From the data below, collect every line containing the string "screenshot" and copy each one unchanged.

**RECORDED INFORMATION:**
────────────────────

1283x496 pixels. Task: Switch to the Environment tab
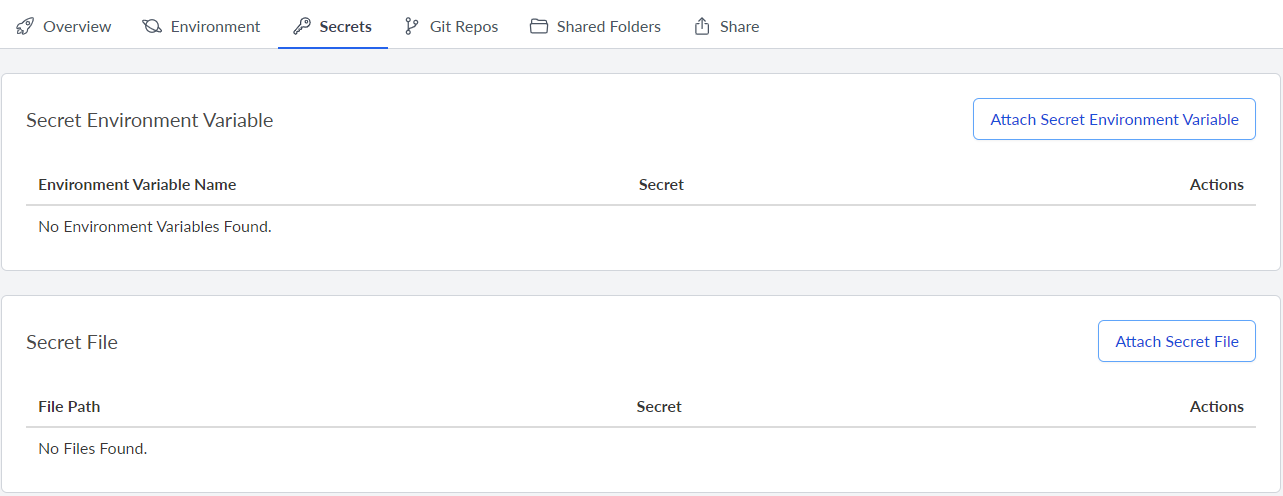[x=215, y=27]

────────────────────

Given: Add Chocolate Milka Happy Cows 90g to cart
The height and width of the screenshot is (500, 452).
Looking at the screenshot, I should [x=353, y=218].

────────────────────

**WRITTEN ANSWER:**
The height and width of the screenshot is (500, 452).
Looking at the screenshot, I should [x=353, y=218].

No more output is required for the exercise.